Everyone's entire day involves action motivated by whim or curiosity or
participation in a group pursuit of a whim. Often some activity is
compelled by technical trouble that the actors focus on for awhile, or some
actors deliberately make trouble for some others and force this.
For example, in the Wizard of Oz, the tin woodman appears for the first
time in the story describing his identity as being someone who chops wood
entirely as a life expression, not for any sort of compensation. Dorothy
easily talks him into suddenly forsaking it, with no reference to any
accountable context that he is in. Each member of the group joins the
journey likewise, motivated by a whim to ask the Wizard for a vaguely
described benefit which none of them intend to offer trade for. At no point
in the story does anyone balk at the banter of whim expression among the
players, and even the wicked witch makes trouble in a way that is of no
benefit to herself or any of her likewise non-trading associates.
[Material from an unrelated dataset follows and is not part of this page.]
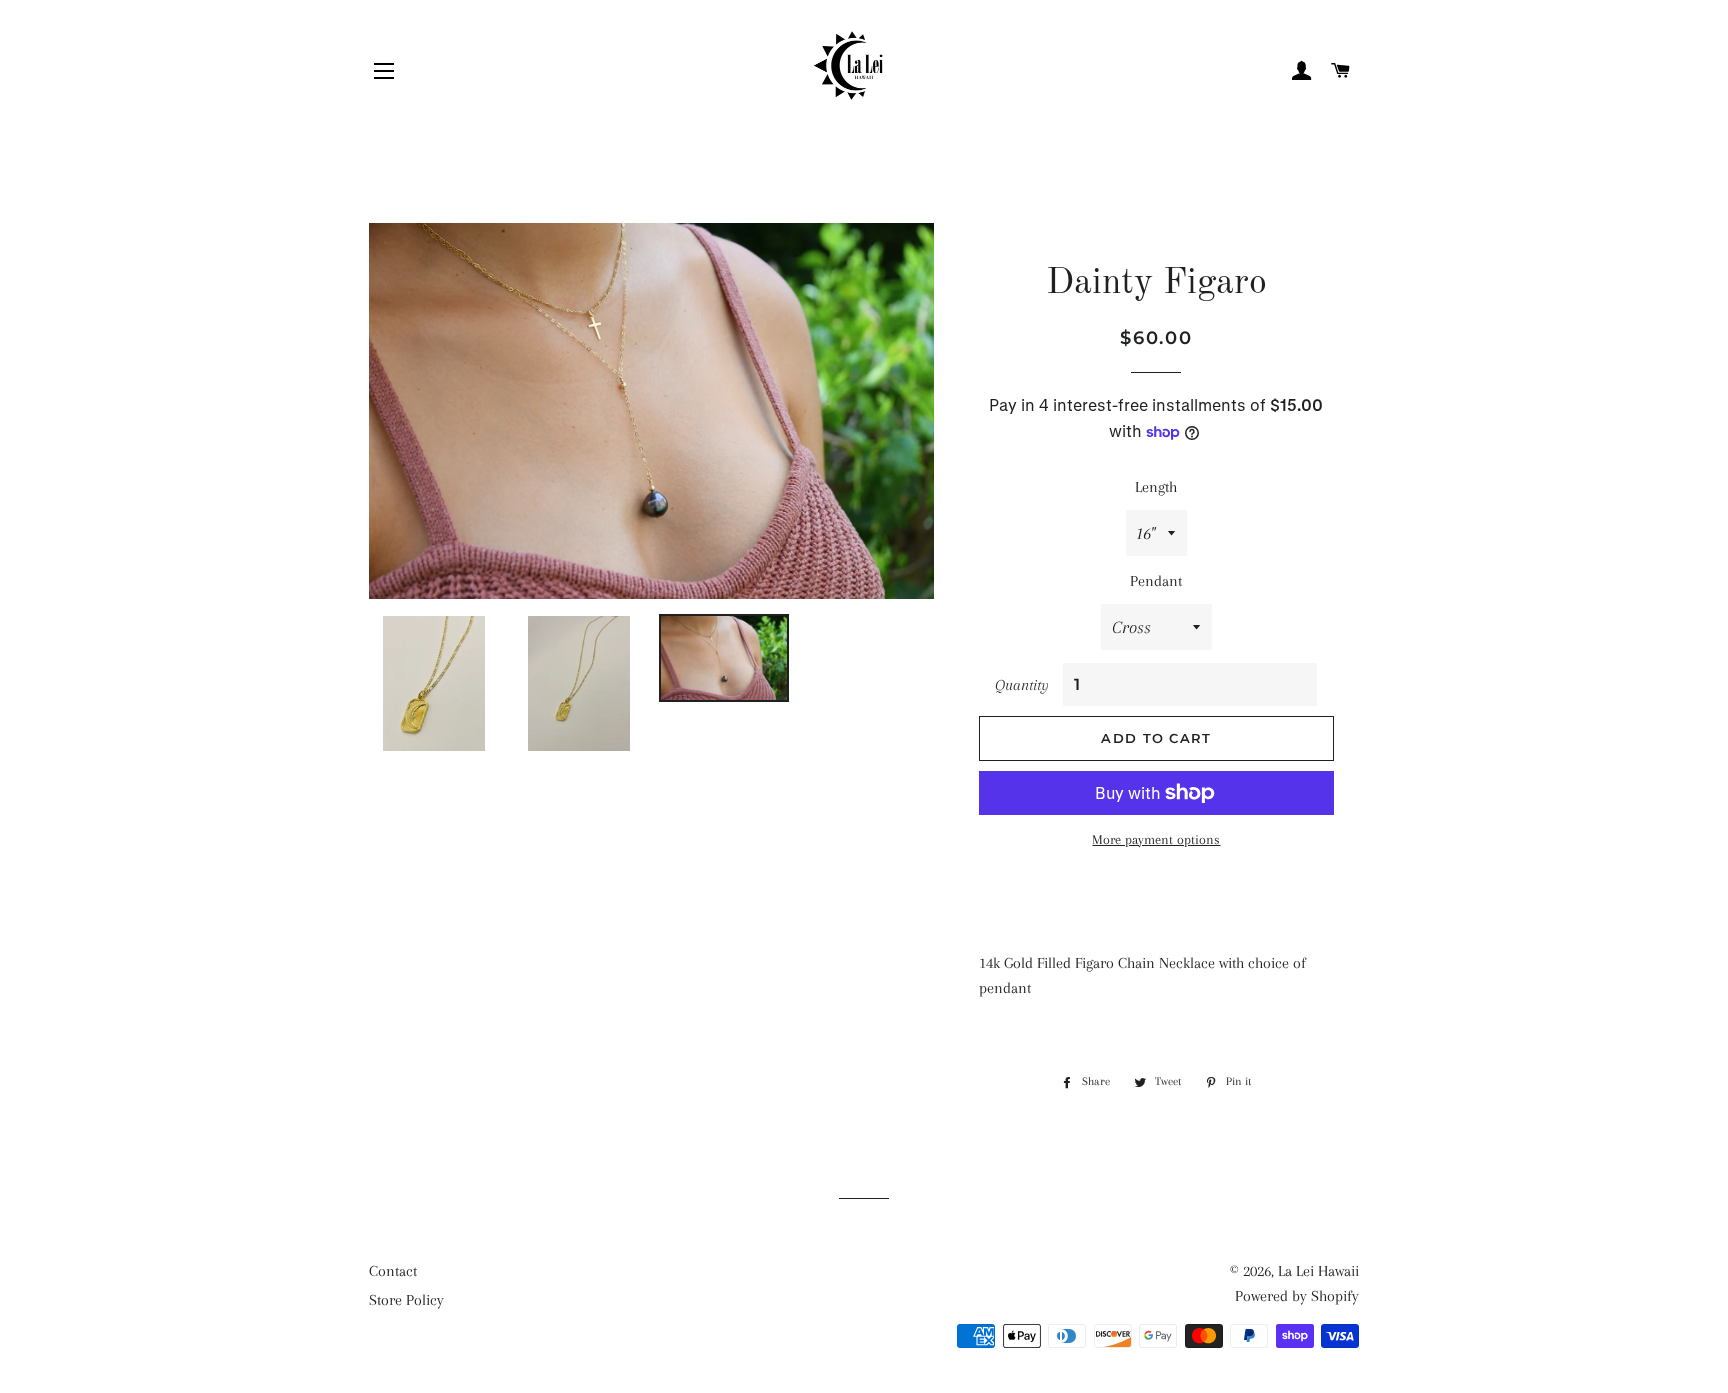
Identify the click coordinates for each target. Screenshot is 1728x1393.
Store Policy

The Oz story is quite representitive. Every romance novel, every major
movie, every radio song presents similar imagery of a trade-free world in
which no human motivation is ever related to results oriented accountability
in the manner that seems to occupy half or more of the average day in any
real person's life. Likewise the factors of consumptive need and bodily
function never make it into paid for media depiction. The fantasy of the
effortless resource based society is the only social system that has ever
been a subject of art.
Even the modern video games like Second Life, Wizard 101 and World of
Warcraft make no attempt to model trade used to cope with genuine physical
needs like food and staying dry in the rain. Most turn trade activity into
a video game within a video game, buying and selling toys and fashion
accessories. Only Second Life models actual responsiveness to customer
interest, taxes on land ownership and overt boundary definition for
creative expression.
The image of media showing the trade system comes from advertising. The
ads very often encourage the viewer to come swindle the advertiser, for a
product that answers a real physical need. Occassionally a business will
present itself as offering high integrity rather than low price but their
ad inevitably isn't highly memorable to people looking for something for
nothing.
This is what I think inspires rejection of the trade economy by members
of the Zeitgeist Movement. The overt delight in opportunity to engage in
economic evil, expressed by many advertisers, is what gets remembered,
rather than the resource based idilic world of the show or game that drew
the viewer in the first place. The boy scout ethics underlying the actual
stable economy go unnoticed and underappreciated.